The proper use of statistics works like this (grossly simplified):
  1. Determine a problem that you would like to analyze statistically.
  2. Derive a statistic that, given reasonable assumptions, will describe the area you wish to analyze while minimizing interference from areas that you do not wish to measure.
  3. Calculate the statistic for each subject.
  4. Let the results speak for themselves, even if you don't like them.
  5. When presenting the information, supply necessary context.
It's the fourth and fifth points that are most consistently violated. When people don't like the results, they tend to throw them out and use a different statistic. When people find a statistic that makes their point, they often leave out the context so that it sound more impressive.

In this case, let's look at two stats: Adjusted Runs Prevented (ARP), and Lineup Adjusted Wins Above Replacement (WXRL), both from Baseball Prospectus.

ARP measures how many runs a pitcher prevented compared to an completely average pitcher. It gives pitchers credit for stranding inherited runners and it penalizes them for leaving runners on base. It is adjusted for quality of competition and the park in which the pitcher was pitching. Details here.

WXRL is similar, but has two key differences: it measures a pitcher's contribution above a replacement level pitcher (who is much worse than an average pitcher), and it measures wins instead of runs, thus accounting for the game situation more completely.

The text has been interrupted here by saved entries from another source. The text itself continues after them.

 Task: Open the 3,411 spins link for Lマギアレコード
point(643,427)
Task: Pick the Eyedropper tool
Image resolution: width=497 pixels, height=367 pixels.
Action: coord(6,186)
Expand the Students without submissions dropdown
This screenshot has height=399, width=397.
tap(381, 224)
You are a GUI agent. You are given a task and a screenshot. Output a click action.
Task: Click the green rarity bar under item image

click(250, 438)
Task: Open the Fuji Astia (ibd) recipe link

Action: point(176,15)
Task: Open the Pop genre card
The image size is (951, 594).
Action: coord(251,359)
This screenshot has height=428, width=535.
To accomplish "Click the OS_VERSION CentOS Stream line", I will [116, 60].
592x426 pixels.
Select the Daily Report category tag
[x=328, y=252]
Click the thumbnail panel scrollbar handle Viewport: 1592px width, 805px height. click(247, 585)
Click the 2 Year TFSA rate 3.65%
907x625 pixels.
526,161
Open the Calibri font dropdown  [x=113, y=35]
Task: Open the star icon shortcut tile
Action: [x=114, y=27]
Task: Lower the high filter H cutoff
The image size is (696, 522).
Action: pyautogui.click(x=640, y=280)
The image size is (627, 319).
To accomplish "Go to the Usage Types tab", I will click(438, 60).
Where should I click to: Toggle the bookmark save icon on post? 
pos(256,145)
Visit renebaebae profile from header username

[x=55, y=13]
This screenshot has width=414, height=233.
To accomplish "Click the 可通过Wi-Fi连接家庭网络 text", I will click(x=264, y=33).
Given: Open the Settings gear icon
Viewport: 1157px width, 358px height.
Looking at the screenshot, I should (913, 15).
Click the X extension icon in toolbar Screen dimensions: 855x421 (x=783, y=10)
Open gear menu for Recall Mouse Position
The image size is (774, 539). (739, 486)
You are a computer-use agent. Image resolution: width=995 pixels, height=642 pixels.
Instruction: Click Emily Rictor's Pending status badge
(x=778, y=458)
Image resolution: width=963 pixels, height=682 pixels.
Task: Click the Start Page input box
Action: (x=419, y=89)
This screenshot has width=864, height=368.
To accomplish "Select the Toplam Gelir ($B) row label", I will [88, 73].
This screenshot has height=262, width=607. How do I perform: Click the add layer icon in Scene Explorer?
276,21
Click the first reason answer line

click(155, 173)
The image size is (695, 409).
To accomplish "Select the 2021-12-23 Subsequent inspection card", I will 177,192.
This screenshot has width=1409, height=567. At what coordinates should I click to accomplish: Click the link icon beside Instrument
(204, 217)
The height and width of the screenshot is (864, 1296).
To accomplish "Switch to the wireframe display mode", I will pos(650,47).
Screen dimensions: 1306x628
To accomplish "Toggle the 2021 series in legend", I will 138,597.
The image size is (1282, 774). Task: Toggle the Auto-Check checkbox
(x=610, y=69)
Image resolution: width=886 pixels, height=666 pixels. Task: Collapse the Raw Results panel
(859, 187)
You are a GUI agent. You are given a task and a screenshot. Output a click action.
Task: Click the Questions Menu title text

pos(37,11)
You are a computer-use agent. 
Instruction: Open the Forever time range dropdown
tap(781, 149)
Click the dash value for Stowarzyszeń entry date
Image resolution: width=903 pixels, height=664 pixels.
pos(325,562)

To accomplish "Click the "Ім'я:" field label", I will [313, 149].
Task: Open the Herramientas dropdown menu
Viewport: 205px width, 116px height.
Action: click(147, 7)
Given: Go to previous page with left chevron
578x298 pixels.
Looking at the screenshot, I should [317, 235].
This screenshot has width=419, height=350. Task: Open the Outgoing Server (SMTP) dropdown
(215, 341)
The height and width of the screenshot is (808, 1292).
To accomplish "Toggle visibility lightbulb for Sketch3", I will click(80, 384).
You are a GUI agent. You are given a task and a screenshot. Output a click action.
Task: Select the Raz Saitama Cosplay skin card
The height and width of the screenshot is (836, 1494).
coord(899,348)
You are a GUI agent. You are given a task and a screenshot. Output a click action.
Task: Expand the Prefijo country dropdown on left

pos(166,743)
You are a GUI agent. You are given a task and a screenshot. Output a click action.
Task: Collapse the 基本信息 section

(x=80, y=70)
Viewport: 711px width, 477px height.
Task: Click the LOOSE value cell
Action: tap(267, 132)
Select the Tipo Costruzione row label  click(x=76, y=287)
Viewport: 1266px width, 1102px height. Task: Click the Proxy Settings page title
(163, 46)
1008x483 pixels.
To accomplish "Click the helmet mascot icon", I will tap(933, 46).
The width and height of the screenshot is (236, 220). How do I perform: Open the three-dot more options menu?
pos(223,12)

Todd Jones, as measured by ARP and WXRL, since 2000 (picked for its roundness):

2000 DET 64.0 14.1 4.469
2001 DET/MIN 68.0 -8.0 -1.482
2002 COL 82.3 0.8 3.459
2003 BOS/COL 68.2 -18.1 -1.031
2004 CIN/PHI 82.1 8.4 3.465
2005 FLO 73.0 22.8 4.852
2006 DET 64.0 3.6 2.298

The thing to notice right away is the extreme amount of variation: in 2003 Todd Jones was probably the worst relief pitcher in baseball. In 2005, he was one of the best. For context, the best relief pitchers in baseball have around 30-40 ARP and usually 6-8 WXRL. Average ARP is around zero, by definition. Replacement level WXRL is around zero, by definition.

So what is Todd Jones? He's a roughly average MLB relief pitcher. Like almost every other relief pitcher, in any given season he is capable of being abjectly horrible or more than adequate through nothing more than pure, random chance (from an analyst's perspective). He isn't the type of guy you build your pen around and he certainly isn't the guy you want to hold up as an example if you're trying to make the Tigers sound scary.

So that's it. That's my inital foray into the jungle of intarweb blogging.

Wish me luck.

Blame Todd Jones.

**EDIT** I can't get the formatting right. For some reason, the statistics mess up the default page format such that even when the stats block ends, the formatting doesn't return to normal. Weird.

**EDIT #2** OK. It seems that changing the template is good enough to fix the funky formatting. Plus, it just looks better anyway.